Ford lab integrates activity trackers with car technology

Our fitness trackers and smartwatches pick up a lot of data about ourselves. While those are great ways to track your health, the data can potentially be used for much more.

How about taking this concept further, and combining wearable technology with the incoming advent of the self-driving vehicle? Ford is a company that is doing exactly that. The company has recently announced that it is looking to integrate mobile devices and activity trackers into future cars. The aim is to enable driver-assist technologies to be more aware of the person behind the wheel.

The research is being led by Ford’s new Automotive Wearables Experience laboratory, which brings onboard a bunch of scientists and engineers to integrate wearable devices and vehicles. This can potentially prove to be a life saving technology as it has the potential for example to signal when a driver feeling tired or did not have a good night’s rest.
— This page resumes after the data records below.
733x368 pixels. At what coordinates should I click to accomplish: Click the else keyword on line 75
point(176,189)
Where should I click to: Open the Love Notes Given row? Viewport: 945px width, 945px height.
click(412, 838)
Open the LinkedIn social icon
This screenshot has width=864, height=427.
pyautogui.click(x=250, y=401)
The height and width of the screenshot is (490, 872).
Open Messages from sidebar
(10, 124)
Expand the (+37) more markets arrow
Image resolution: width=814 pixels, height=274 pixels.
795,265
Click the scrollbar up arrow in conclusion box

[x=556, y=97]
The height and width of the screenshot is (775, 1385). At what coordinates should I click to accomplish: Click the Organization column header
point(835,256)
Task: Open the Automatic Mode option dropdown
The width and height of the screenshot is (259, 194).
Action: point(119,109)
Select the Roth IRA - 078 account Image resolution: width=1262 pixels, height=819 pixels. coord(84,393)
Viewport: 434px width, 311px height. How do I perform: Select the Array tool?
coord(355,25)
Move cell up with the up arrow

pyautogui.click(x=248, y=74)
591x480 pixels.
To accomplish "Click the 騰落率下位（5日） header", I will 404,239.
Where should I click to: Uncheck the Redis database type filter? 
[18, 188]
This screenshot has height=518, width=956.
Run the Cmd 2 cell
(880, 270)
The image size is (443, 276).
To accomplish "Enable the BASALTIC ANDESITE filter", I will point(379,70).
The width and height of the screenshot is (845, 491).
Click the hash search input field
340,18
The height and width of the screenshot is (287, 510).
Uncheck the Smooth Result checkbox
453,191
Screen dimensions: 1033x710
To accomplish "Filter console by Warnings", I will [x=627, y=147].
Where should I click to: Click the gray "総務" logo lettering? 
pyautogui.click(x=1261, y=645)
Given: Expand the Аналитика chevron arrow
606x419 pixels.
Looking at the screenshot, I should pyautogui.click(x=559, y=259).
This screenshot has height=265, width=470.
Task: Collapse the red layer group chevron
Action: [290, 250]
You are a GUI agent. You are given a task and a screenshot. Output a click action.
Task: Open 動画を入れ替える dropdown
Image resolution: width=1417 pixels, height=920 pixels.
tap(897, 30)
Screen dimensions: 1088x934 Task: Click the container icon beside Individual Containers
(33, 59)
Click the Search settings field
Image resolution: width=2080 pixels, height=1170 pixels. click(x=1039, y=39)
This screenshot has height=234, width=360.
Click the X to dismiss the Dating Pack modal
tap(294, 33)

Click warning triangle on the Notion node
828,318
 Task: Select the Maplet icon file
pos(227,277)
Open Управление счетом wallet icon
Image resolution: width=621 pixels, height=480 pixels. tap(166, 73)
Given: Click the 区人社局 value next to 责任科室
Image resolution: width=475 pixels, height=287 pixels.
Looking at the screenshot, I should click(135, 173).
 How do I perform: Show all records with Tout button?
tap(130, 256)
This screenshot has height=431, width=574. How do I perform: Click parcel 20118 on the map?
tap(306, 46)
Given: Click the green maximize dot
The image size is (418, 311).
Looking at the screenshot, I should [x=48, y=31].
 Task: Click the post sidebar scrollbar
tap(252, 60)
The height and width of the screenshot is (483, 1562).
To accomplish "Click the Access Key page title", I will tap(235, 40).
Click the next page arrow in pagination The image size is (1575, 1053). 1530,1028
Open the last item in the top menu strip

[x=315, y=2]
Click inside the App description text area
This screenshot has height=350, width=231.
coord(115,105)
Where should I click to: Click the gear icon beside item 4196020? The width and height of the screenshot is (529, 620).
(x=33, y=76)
“As more consumers embrace smart watches, glasses and fitness bands, we hope to develop future applications that work with those devices to enhance in-car functionality and driver awareness,” said Gary Strumolo, global manager for vehicle design and infotronics, Ford Research and Advanced Engineering.

The new technology would stream biometric data continuously, to enable a link between vital health information and in-vehicle technologies, such as lane-keeping assist and Blind Spot Information System. Lane-keeping assist, for instance, could become more sensitive if the data infers the driver didn’t get enough sleep the previous night. Or, if a driver’s heart rate increases as traffic intensifies, the vehicle’s adaptive cruise control or Blind Spot Information System could increase the distance between vehicles, giving the driver some more time to react.

In a video posted its website, Ford showed off the lab facility and showcased one tester using a smartwatch to receive notifications from the car simulator.

 

The ability to measure wakefulness and health data including blood pressure, blood glucose and heart rate via wearable technology also could benefit semi-autonomous driving features. Measuring vitals signs such as blood pressure, blood glucose, and heart rate could signal a car to increase the level of assistance if it feels the driver isn’t up to the task. On the other hand, if there is road construction or an accident ahead, a situation requiring a human at the wheel, the technology could send a wrist vibration to alert the driver.

“The potential in this space is endless,” said Strumolo.

“We’re evaluating many different wearable devices and applications – everything from helping to keep Ford drivers healthier and more aware behind the wheel to offering an enhanced customer experience at our dealerships.”

To push the project forward, the company is holding a competition for app submissions and are inviting anyone to take part. Winners are expected to be announced in March where they can earn as much as $10,000 in prizes.